I built a cloud-based receipt processing system that automatically extracts key data from uploaded receipt images. Users upload a receipt through a web interface, the file is stored securely in Amazon S3, and AWS Lambda processes the image using Amazon Textract to identify vendor, date, total amount, and line items. The extracted information is saved in DynamoDB and displayed back to the user in a clean frontend. The system is serverless, scalable, and designed to simulate a real-world business tool for automating expense tracking.

Architecture Overview

1. Chose a fully serverless approach for low cost and scalability.
2. Defined the workflow:
- frontend.
- APIGateway.
- Lambda.
- Amazone S3.
- Amazon Textract.
- DynamoDB.

Steps taken to complets this project :

1. Create an Amazon S3 bucket

- Configured secure storage for uploaded receipt iamges.
- Enabled bucket events to trigger Lambda on "file upload".

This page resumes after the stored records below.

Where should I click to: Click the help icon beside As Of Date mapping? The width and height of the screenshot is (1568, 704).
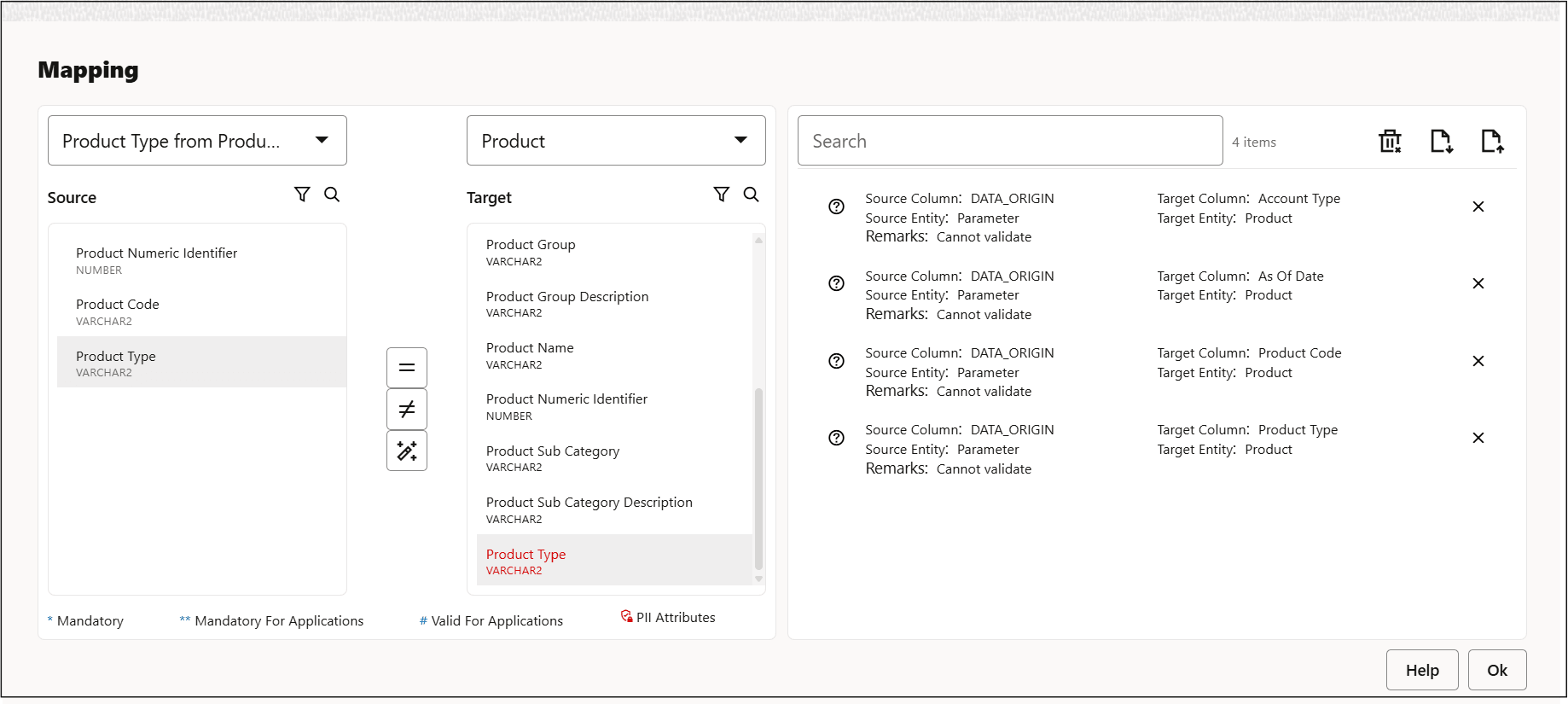tap(836, 283)
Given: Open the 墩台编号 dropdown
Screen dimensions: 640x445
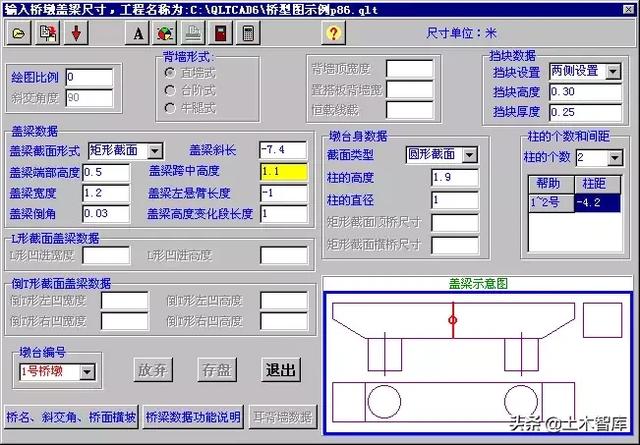Looking at the screenshot, I should click(88, 372).
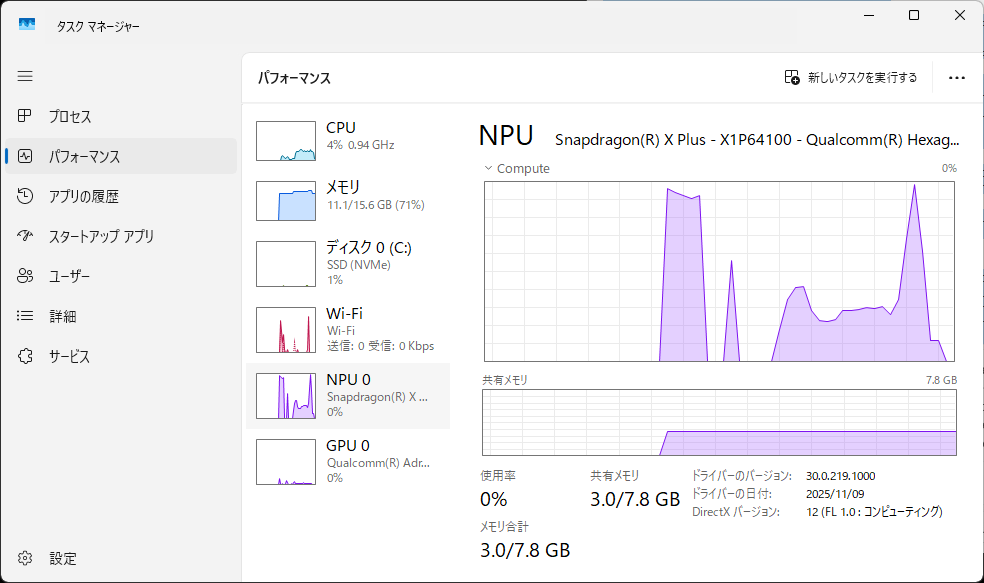Image resolution: width=984 pixels, height=583 pixels.
Task: Toggle the hamburger navigation menu
Action: click(25, 76)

2. Built the Lambda processing function

Wrote Python code to:
- Receive the S3 event.
- Read the image.
- Send it to Amazon Textract.
- Parse the extracted text. - Save structured data to DynamoDB

3. Intergrated Amazon Textract

- Used Textract's OCR to recognize receipt text.
- Extracted fields like vendor, subtotal, VAT, date, etc

4. Created a DynamoDB Table

- Stored results using Lambda after text extraction

5.Exposed backed using Amazon APIGateway

Created a Rest endpoint for the frontend: - /upload - returns a pre-signed URL to upload.
- Enabled CORS so the broswer could access it.

6. Built th frontend

Simple static website with :
- HTML form for uploading a receipt.
- Javascript handling file upload via API APIGateway.
- Displaying processed results to the user.

7. Added email option

Added a simple user choice:
- Receive results in UI.
- Get results via email.

Used AWS SES to send formatted data.

Results

A fully serverless, automated receipt processing app that turns uploaded images into structured, usable data. It demonstrates real cloud architecture, automation, and integration of AI using Textract.